* [AIM]:
Please set out the items as a numbered list, from the line containing "Click the window" through the line containing "999x548 pixels. [968, 113]", with both of those lines included and blank lines omitted.

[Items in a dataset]
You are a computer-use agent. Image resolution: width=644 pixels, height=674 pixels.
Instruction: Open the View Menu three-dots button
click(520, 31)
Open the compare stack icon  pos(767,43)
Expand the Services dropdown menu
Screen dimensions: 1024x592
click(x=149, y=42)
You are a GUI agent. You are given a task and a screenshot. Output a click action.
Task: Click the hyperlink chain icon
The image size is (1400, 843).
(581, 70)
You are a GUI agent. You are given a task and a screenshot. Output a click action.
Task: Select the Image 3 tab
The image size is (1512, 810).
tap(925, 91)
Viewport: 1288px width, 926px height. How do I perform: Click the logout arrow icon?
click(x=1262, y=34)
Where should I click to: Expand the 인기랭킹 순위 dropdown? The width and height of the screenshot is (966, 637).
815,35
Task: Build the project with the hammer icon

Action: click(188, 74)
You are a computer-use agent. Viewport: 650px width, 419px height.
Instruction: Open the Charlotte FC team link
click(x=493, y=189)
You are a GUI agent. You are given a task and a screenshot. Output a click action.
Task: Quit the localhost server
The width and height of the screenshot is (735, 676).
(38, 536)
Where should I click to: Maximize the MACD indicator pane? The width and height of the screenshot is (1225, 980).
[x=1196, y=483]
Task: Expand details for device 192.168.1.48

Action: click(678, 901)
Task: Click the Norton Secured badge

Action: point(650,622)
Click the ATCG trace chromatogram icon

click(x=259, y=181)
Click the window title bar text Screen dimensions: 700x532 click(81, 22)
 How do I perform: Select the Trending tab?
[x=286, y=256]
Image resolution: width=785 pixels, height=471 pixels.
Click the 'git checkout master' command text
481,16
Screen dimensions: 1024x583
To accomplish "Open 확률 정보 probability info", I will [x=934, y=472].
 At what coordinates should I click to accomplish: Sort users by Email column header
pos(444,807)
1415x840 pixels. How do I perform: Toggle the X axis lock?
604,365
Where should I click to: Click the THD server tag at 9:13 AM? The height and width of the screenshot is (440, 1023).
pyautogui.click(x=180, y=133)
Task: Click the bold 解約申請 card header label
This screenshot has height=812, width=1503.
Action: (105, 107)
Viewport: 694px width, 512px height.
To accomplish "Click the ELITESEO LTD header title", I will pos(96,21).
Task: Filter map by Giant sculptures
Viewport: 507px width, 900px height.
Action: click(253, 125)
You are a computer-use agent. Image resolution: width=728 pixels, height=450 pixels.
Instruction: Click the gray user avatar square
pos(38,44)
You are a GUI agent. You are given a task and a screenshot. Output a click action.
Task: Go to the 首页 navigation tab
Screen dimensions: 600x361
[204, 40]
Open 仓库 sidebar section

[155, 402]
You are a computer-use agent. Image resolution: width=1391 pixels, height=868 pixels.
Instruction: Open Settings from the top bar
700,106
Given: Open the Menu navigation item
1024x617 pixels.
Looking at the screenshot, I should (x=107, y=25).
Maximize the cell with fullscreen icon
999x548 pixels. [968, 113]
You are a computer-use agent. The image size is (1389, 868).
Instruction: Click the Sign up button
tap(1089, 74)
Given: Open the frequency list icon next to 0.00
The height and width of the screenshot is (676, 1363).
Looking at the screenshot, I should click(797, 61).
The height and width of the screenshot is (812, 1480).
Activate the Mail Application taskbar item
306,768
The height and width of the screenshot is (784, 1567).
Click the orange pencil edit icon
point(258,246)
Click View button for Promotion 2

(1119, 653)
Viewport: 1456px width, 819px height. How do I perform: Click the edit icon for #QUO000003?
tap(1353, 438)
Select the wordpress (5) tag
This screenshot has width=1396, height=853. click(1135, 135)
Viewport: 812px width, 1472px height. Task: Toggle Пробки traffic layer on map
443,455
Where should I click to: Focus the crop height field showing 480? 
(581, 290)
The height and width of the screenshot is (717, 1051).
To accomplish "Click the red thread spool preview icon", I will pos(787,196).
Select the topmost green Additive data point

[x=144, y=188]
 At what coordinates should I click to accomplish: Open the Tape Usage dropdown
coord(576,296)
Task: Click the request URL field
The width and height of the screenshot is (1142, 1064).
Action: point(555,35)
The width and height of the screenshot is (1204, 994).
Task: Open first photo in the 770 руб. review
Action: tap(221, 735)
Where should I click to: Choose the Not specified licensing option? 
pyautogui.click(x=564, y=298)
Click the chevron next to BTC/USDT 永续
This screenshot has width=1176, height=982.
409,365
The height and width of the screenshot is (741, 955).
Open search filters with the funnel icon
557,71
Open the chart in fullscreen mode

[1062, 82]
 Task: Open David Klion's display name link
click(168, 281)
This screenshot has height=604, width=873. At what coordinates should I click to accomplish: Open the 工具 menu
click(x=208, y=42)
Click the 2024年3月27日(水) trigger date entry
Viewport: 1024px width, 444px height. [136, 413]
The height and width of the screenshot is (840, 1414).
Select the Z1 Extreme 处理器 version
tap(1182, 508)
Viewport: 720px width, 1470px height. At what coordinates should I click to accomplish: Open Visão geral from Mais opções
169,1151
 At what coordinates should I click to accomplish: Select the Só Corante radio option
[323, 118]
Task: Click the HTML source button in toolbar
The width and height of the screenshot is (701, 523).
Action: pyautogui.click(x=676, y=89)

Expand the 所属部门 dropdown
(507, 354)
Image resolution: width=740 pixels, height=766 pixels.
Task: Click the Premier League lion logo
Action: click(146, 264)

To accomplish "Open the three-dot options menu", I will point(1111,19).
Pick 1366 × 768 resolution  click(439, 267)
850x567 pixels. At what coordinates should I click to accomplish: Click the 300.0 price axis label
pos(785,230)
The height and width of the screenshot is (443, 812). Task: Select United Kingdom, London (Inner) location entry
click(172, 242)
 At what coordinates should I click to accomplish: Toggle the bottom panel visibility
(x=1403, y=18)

* [SOLUTION FOR THIS PROBLEM]:
1. Click the window title bar text Screen dimensions: 700x532 click(81, 22)
2.  How do I perform: Select the Trending tab?
3. [x=286, y=256]
4. Image resolution: width=785 pixels, height=471 pixels.
5. Click the 'git checkout master' command text
6. 481,16
7. Screen dimensions: 1024x583
8. To accomplish "Open 확률 정보 probability info", I will [x=934, y=472].
9.  At what coordinates should I click to accomplish: Sort users by Email column header
10. pos(444,807)
11. 1415x840 pixels. How do I perform: Toggle the X axis lock?
12. 604,365
13. Where should I click to: Click the THD server tag at 9:13 AM? The height and width of the screenshot is (440, 1023).
14. pyautogui.click(x=180, y=133)
15. Task: Click the bold 解約申請 card header label
16. This screenshot has height=812, width=1503.
17. Action: (105, 107)
18. Viewport: 694px width, 512px height.
19. To accomplish "Click the ELITESEO LTD header title", I will pos(96,21).
20. Task: Filter map by Giant sculptures
21. Viewport: 507px width, 900px height.
22. Action: click(253, 125)
23. You are a computer-use agent. Image resolution: width=728 pixels, height=450 pixels.
24. Instruction: Click the gray user avatar square
25. pos(38,44)
26. You are a GUI agent. You are given a task and a screenshot. Output a click action.
27. Task: Go to the 首页 navigation tab
28. Screen dimensions: 600x361
29. [204, 40]
30. Open 仓库 sidebar section
31. [155, 402]
32. You are a computer-use agent. Image resolution: width=1391 pixels, height=868 pixels.
33. Instruction: Open Settings from the top bar
34. 700,106
35. Given: Open the Menu navigation item
36. 1024x617 pixels.
37. Looking at the screenshot, I should (x=107, y=25).
38. Maximize the cell with fullscreen icon
39. 999x548 pixels. [968, 113]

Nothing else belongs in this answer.